Mit über 130 Charakteren, darunter auch Legenden aus vergangener Zeit, wirft 2K uns eine gewaltige Menge an Kämpfern entgegen. Zusätzlich dazu hat man natürlich auch den Karrieremodus nun anständig aufgepeppt. In den Promos wählt ihr nun zwischen vorgebebenen Antwortmöglichkeiten und entscheidet so selbst über das Image eures Kämpfers. Was darfs sein? Face oder Heel? Die Zuschauerreaktionen zeigen euch hierbei, ob ihr wirklich wen mit eurer kleinen Ansprache bewegt habt. Nebenher hat man den meisten der Wrestler auch neue Animationen spendiert und ein bisschen am Charaktereditor gearbeitet. Das ist alles gut und macht Spaß, keine Sorge, der Karrieremodus ist das Highlight des Spiels, denn es macht eben einfach Freude, in unseren wöchentlichen Kämpfen vom Nobody zum Star aufzusteigen, je nach Kampfleistung mit VC, der Währung im Spiel, belohnt zu werden und unseren Charakter zu entwickeln. Ganz davon abgesehen, dass nun auch die weiblichen Athleten nun mit voller Fahrt ins Spiel rollen. Aber
…problematisch ist dann eben bloß, wenn sich das Spiel trotzdem nicht bloß anfühlt wie der Vorgänger, sondern zu weiten Teilen auch noch genauso aussieht. Wenn man in den oben erwähnten Promos, den eigenen Fighter nicht hören kann, sondern seinen Text lesen muss, wenn die Zuschauerrufe teilweise einfach nicht zum Kampfgeschehen passen und wenn die Moderatoren stellenweise die falschen Sprüche zur falschen Zeit rausklatschen. Ja gut. All das sind reine Atmosphäre-Hänger, werdet ihr nun sagen, das ist ja nun nichts, was einen wirklich stören muss, denkt ihr euch da nun, und ja, tatsächlich habt ihr damit ja sogar recht.
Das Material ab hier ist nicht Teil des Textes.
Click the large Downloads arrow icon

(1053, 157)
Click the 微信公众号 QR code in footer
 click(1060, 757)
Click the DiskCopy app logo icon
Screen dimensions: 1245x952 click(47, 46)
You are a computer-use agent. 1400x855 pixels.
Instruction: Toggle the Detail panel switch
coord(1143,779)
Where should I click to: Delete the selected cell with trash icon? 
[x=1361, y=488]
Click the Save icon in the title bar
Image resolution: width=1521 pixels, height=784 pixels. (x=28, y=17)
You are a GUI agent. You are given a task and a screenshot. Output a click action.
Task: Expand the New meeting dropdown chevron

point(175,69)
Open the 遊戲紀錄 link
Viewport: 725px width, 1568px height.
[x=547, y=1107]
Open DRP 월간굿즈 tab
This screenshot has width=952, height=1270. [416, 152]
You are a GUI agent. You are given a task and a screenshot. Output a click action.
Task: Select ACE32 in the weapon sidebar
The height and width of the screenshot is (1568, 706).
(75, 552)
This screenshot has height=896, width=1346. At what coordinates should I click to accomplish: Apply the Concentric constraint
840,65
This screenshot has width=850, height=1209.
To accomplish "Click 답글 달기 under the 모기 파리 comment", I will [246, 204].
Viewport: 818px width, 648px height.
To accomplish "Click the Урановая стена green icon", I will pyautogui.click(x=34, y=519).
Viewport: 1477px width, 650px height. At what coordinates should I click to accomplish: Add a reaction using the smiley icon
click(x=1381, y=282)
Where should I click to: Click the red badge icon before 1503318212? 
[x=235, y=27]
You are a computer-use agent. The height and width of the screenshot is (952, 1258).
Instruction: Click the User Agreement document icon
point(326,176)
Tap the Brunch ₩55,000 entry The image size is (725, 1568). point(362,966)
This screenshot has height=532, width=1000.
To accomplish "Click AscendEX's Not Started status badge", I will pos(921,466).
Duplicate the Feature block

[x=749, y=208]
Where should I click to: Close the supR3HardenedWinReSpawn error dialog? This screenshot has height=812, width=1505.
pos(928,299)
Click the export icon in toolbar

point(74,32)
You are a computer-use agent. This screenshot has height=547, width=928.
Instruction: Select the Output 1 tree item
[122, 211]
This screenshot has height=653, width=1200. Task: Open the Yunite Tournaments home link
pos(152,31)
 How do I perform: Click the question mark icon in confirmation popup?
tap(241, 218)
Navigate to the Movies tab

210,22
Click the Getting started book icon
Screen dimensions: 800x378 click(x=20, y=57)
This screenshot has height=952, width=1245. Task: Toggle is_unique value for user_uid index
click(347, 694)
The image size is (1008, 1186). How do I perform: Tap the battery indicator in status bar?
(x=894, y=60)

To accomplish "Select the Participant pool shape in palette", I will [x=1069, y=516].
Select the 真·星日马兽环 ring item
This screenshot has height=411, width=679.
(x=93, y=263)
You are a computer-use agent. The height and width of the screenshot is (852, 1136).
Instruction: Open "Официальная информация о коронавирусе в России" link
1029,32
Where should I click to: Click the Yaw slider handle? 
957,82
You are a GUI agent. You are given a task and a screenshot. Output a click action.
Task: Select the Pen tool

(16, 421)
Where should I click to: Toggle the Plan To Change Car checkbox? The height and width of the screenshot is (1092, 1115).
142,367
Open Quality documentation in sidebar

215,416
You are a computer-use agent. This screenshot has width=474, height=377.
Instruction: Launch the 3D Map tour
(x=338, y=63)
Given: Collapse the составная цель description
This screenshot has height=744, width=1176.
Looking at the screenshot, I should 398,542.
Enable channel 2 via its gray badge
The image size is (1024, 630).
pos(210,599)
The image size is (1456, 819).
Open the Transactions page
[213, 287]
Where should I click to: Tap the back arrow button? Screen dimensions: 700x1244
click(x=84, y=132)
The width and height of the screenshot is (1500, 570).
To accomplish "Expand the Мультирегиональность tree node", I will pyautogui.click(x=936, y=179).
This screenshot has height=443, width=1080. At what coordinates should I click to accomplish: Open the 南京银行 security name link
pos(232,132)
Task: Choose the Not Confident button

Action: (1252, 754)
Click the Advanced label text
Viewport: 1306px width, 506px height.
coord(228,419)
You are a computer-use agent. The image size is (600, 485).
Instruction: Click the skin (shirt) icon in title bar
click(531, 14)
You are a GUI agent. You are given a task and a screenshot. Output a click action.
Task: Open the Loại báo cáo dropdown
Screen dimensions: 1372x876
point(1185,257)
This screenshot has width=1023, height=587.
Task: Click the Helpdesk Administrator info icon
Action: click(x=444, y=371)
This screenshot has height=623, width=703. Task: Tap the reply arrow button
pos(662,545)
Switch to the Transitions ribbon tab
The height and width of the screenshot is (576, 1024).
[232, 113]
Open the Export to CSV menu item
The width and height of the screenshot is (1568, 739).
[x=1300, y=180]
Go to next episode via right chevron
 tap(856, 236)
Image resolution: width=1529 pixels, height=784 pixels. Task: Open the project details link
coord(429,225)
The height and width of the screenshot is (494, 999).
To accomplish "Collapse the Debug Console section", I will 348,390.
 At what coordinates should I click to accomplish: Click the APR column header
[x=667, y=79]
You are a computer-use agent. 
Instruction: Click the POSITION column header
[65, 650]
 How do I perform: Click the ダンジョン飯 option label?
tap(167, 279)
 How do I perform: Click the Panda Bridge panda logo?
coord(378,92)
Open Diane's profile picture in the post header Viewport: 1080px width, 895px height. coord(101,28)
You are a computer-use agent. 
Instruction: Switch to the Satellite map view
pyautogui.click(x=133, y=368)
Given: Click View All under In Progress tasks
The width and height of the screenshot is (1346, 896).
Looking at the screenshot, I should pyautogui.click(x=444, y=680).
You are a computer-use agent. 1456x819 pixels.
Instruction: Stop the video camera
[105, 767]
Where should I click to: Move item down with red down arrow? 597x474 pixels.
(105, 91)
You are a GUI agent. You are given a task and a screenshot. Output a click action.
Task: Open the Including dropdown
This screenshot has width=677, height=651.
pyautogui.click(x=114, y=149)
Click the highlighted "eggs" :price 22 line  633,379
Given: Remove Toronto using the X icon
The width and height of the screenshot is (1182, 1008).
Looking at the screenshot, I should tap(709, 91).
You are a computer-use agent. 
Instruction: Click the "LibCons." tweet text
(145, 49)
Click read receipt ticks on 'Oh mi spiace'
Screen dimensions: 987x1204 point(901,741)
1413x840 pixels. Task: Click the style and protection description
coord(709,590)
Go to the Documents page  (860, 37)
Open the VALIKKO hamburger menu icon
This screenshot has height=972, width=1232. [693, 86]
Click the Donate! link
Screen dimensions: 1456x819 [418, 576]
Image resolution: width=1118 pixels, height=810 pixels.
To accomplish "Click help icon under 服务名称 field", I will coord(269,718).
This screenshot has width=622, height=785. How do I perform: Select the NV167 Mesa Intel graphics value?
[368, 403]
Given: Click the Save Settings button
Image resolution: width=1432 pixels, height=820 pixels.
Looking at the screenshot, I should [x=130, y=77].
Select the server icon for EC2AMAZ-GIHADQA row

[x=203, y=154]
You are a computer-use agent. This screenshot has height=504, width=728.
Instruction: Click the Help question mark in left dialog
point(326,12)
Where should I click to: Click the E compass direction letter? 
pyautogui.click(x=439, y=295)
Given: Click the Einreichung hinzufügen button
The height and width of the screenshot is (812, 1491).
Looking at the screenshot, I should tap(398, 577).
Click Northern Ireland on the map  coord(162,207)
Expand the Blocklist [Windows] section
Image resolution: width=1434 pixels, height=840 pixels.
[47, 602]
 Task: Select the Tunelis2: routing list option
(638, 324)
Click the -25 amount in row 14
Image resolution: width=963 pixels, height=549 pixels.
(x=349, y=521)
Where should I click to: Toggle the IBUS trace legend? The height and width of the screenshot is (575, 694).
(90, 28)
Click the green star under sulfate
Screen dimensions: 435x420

Es ist nicht schlimm und vor allem nicht die Welt, klar, aber andererseits wirkt WWE 2K17 stellenweise so echt und greifbar, dass es dann eben genau diese Ecken sind, die uns aus dem Spiel reißen. Ganz davon abgesehen, dass man es bis heute nicht hinbekommen hat, die Kollisionsabfragen richtig hinzukriegen, etwaige Grafikbugs komplett zu entfernen und zu verhindern, dass Kämpfer in den Seilen oder an Stangen hängen bleiben und … ja, was und? Nichts eben. Einfach nichts mehr. Trotzdem…
…muss man sagen, dass das Spielfeeling einfach gut ist. Die Zwischenvideos, die Präsentation des Ganzen, und vor allem die Musik sind einfach gut gelungen. Man könnte nun unzufrieden sein, weil die Karriere sich teils etwas zäh anfühlt oder weil der Showcase-Modus entfernt wurde. Tatsächlich wirkt der Teil dieses Jahr aber dennoch umfangreicher als letztes Jahr noch. Gekämpft wird ja übrigens nicht bloß im Ring, wir prügeln uns auch bei den Zuschauern und Backstage – die Wrestlerfehden wollen ja immerhin richtig ausgelebt werden. Vor allem aber fühlt sich der Kampf selbst einfach verflucht gut an und funktioniert einwandfrei. Selbst wenn alles ringsum, alles was außerhalb des Rings passiert, komplett unbrauchbar wäre, so wäre das doch dennoch der Hauptpunkt mit dem das Spiel steht und fällt – richtig?
Eine „kleine“ Randkritik am Rande: Entwicklerteam Yuke’s ist leider nicht auf den aktuellen Roster-Split der WWE eingangen. Hoffentlich wird dieser Fehler noch per Patch ausgebügelt.